= Technology Choice in Developing Countries: The Textile and Pulp and Paper Industries =

1983 book by Michel A. Amsalem

Technology Choice in Developing Countries: The Textile and Pulp and Paper Industries is a 1983 book by Michel A. Amsalem. It was published by MIT Press. The book examines the choice of industrial technology in developing countries.

== Publication ==
MIT Press published the hardcover edition in 1983. A paperback edition was published in 2003.

== Reception ==
Thomas R. De Gregori reviewed the book in the Journal of Economic Issues in 1984. Gregori wrote in the review that the book addressed weaknesses in earlier research on technology choice. Frank Davidson reviewed the book in Études internationales in 1984. He focused on Amsalem's research method.
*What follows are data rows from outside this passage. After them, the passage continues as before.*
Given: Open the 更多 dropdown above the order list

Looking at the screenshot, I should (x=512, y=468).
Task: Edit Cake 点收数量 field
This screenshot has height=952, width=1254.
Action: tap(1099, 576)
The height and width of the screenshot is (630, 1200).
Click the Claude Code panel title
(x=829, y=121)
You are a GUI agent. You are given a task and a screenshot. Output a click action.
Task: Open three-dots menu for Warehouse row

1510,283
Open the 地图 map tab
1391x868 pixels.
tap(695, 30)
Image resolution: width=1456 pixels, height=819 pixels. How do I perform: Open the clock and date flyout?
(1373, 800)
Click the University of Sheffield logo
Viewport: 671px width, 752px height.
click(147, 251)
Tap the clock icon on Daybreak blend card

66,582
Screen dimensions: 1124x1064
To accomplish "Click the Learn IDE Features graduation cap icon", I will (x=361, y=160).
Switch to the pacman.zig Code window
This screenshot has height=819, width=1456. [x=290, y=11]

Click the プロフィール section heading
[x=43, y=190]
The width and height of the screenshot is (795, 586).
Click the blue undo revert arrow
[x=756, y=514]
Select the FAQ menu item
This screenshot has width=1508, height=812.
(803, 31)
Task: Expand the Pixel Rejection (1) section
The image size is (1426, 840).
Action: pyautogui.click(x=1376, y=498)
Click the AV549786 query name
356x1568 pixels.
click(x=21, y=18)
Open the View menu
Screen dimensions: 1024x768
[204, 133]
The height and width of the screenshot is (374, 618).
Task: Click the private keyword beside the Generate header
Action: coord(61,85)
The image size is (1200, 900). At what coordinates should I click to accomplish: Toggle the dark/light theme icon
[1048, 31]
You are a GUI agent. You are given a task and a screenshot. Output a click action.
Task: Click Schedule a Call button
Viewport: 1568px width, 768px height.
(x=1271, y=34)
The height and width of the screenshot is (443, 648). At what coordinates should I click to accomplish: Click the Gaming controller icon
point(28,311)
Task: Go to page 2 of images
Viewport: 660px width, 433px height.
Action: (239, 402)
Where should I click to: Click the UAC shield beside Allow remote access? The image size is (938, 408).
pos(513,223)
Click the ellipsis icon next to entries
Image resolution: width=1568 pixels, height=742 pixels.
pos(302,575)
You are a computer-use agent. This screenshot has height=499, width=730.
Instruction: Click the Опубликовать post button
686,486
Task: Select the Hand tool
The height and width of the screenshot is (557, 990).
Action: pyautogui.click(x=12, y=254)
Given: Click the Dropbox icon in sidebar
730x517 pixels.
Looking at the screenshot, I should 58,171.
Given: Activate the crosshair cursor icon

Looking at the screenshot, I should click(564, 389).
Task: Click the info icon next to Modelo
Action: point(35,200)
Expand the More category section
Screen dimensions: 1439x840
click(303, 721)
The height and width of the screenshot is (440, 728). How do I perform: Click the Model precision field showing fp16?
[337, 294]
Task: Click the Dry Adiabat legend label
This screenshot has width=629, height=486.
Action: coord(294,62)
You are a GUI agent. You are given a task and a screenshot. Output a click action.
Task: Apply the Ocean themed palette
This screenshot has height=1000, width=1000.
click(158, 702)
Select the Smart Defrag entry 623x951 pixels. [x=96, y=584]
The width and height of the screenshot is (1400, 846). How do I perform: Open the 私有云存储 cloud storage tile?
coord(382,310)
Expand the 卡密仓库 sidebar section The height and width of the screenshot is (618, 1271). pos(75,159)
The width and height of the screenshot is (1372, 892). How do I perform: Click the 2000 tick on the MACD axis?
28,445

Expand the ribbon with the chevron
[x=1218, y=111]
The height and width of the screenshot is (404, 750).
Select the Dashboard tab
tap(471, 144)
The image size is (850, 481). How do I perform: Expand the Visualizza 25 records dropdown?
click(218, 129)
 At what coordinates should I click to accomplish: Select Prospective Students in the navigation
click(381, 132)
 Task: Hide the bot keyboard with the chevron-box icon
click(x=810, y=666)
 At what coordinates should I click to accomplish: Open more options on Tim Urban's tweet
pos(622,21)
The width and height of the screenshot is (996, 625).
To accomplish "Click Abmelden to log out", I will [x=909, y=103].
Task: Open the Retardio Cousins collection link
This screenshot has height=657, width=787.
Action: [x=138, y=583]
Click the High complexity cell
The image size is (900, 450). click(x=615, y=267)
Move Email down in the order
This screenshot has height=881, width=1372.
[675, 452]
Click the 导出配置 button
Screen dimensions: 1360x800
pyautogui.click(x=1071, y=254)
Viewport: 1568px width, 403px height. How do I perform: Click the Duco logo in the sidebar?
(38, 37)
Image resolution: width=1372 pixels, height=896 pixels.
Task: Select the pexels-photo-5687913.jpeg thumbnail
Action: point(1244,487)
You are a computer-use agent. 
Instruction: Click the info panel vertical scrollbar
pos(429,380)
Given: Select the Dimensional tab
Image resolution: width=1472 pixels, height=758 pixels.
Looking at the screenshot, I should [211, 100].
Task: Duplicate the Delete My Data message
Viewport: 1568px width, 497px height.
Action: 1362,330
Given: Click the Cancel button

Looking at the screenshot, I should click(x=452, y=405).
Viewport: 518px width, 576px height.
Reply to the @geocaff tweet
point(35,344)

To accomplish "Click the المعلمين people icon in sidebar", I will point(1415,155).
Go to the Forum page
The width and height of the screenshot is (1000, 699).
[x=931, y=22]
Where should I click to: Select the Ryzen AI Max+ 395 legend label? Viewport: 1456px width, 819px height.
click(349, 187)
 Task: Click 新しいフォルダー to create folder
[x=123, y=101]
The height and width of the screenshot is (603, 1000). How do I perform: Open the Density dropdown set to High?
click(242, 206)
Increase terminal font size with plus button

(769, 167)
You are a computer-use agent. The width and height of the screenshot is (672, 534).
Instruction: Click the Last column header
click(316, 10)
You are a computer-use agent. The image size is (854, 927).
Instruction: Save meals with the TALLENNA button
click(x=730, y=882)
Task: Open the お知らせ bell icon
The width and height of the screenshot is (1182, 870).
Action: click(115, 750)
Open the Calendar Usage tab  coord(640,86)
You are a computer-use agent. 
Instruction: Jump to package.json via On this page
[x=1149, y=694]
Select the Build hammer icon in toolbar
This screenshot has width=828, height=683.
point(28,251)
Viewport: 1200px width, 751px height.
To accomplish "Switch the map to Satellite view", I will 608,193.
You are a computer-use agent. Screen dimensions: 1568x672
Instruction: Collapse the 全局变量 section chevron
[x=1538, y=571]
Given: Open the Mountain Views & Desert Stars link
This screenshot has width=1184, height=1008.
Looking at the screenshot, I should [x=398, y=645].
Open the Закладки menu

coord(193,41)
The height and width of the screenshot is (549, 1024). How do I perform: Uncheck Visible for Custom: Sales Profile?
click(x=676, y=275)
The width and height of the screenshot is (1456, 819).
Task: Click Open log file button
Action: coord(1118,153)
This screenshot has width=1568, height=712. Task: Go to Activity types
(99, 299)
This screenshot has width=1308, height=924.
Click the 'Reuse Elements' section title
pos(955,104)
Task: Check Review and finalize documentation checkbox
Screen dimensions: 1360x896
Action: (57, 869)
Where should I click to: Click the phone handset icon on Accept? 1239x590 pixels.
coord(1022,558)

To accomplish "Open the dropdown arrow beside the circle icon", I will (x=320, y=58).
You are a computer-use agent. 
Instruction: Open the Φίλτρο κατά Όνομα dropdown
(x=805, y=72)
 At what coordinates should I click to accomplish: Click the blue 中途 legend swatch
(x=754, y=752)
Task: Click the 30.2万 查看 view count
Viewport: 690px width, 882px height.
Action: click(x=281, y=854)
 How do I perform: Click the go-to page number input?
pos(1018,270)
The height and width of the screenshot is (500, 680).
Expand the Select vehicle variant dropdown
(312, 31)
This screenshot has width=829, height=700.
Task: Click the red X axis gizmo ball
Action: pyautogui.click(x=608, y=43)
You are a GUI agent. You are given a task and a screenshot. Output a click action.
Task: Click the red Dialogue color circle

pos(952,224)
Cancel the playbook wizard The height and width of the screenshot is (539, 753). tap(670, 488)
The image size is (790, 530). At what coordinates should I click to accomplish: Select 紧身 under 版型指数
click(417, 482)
Davidson noted that the book looked at individual stages of production rather than treating a factory as a single unit. It also examined the technologies that were actually available to firms. The study considered more than capital and labour. It also looked at skills, materials, energy and other production needs. Hal Hill reviewed the book in Contemporary Southeast Asia in 1987. Hill also pointed to a less favourable finding. Many firms in developing countries used more labour than comparable firms in the United States. Hill suggested several reasons. These included price distortions, limited information, risk and weak competition. The book was discussed by Martin Bell and Keith Pavitt in a 1993 article in Industrial and Corporate Change. They noted that the study showed how firms chose and adapted equipment. It focused on new textile and paper plants in developing countries.